Anthony Hopkins enters 50th year of sobriety

Anthony Hopkins enters 50th year of sobriety
Anthony Hopkins enters 50th year of sobriety

Anthony Hopkins celebrated nearly five decades of sobriety on Sunday, revealing to fans that an incident led him to quit drinking for good in 1975.

“49 years ago today, I stopped,” begins the two-time Oscar-winning actor in a video posted on Instagram, as he usually does every December 29. He then confides that he felt like he was having fun at the time, until he realized he was in big trouble, driving a car “completely drunk.”

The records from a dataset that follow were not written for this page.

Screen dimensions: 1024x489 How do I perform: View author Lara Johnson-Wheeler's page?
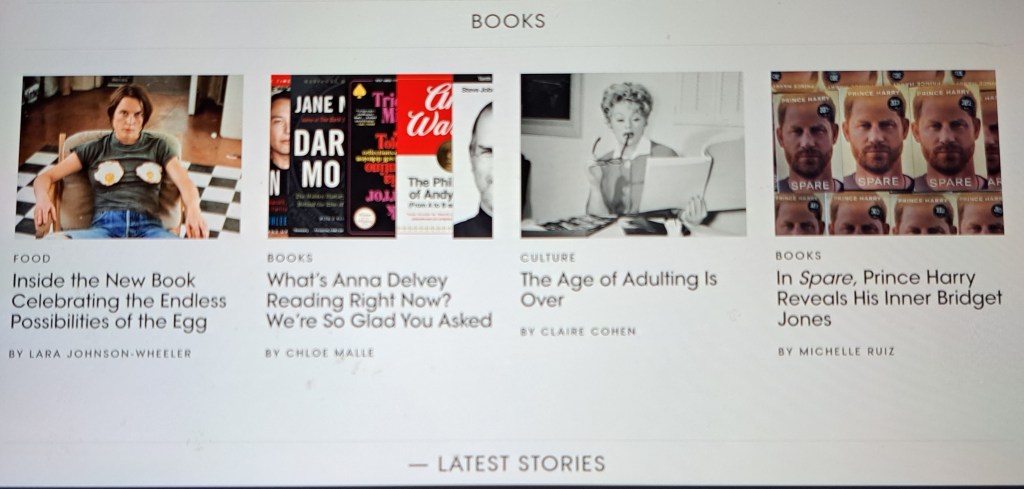click(100, 354)

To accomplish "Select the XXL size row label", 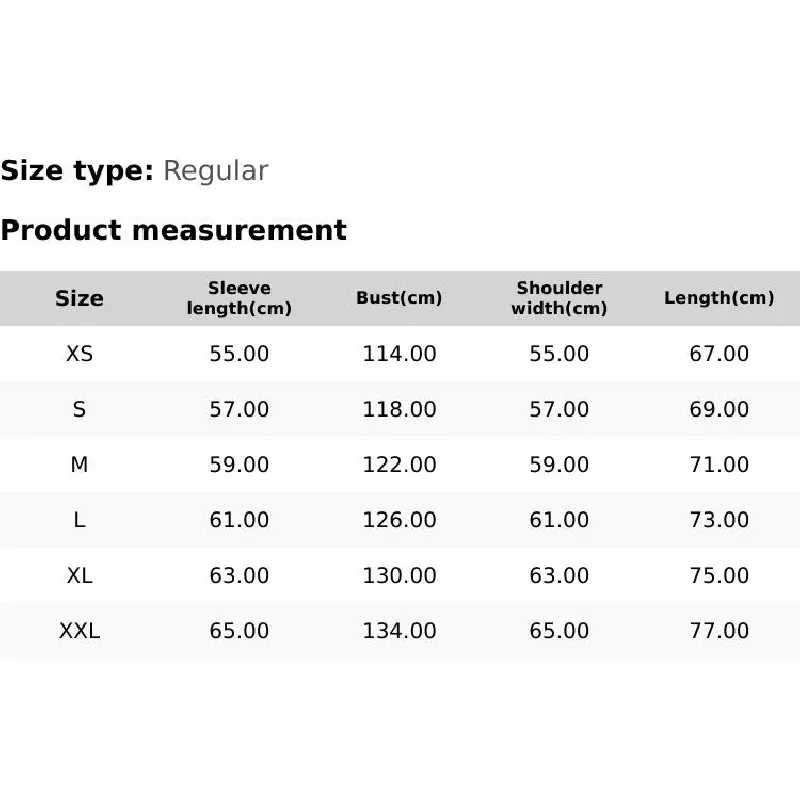I will 79,631.
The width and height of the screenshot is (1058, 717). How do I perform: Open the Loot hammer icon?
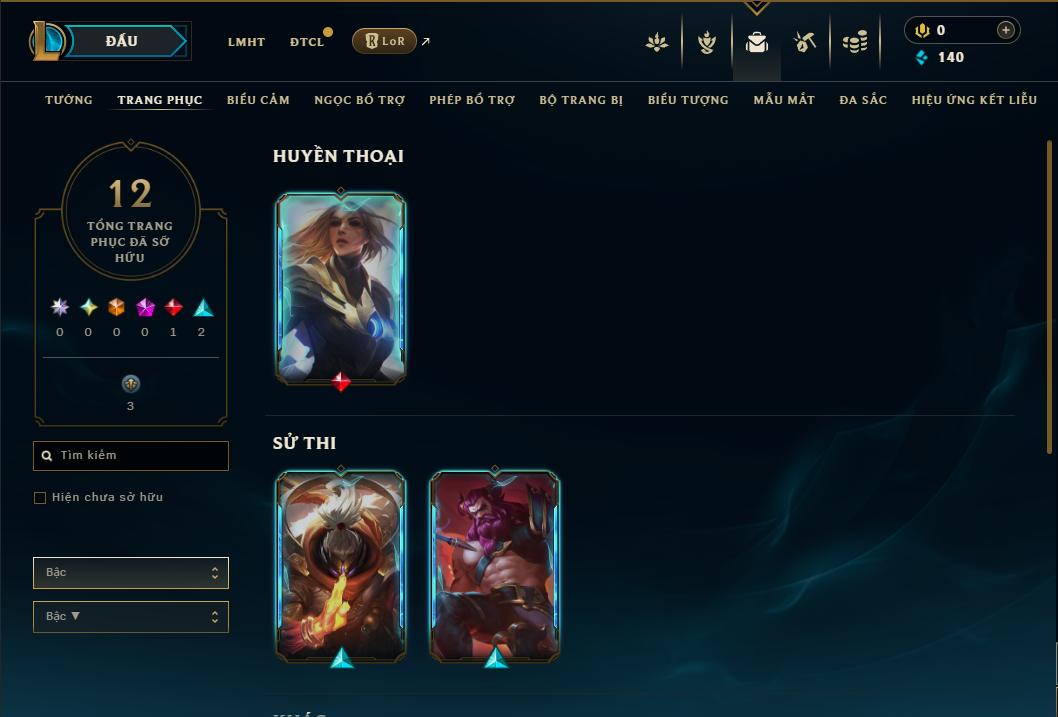[x=805, y=42]
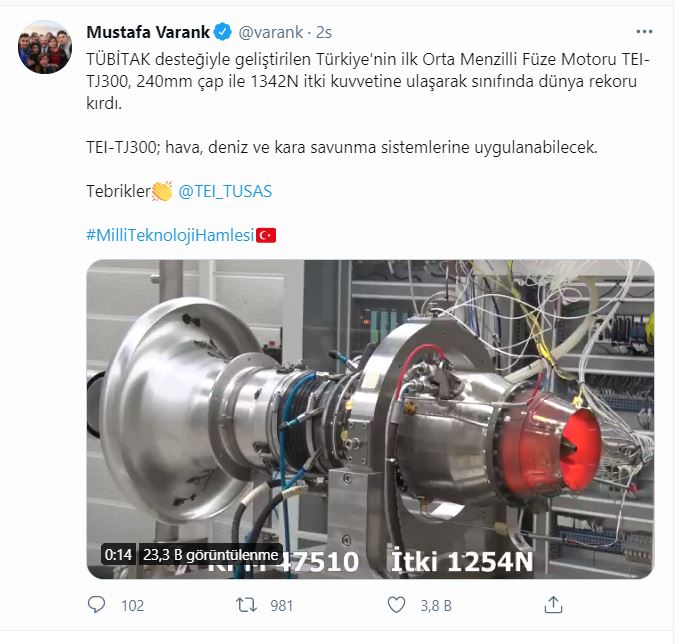Click the blue verified badge
Viewport: 681px width, 644px height.
(223, 32)
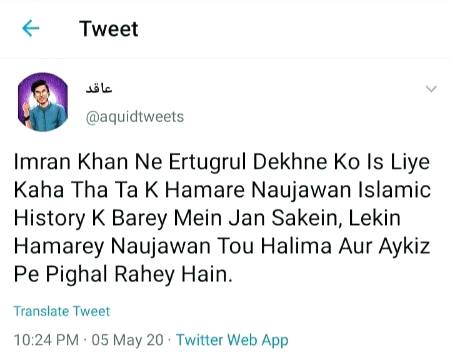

Anthony Hopkins, known for playing Dr. Hannibal Lecter in “The Silence of the Lambs” (1991), says the episode led him to seek help for his alcohol addiction. “On that fateful day, I realized I needed help and I got it. I called a group of people like me, alcoholics. And that’s it. Sober.”

“Having fun is wonderful, having a drink is good,” continues Anthony Hopkins. But if you have a problem with alcohol, there is help.” And the 86-year-old Welshman insists that alcoholism is a widely shared problem for which there are solutions. “There’s one thing I didn’t know, and that’s that I wasn’t unique,” ​​he notes. There are thousands of people like me.”

Finally, Anthony Hopkins challenges a preconceived idea: sobriety is not “boring”. “Anyway, I got sober and, although it may sound boring, I had a wonderful life. They still employ me, he emphasizes, they still give me work. I’m going to be 87 in two days. I celebrate my long life — an unexpectedly long life.”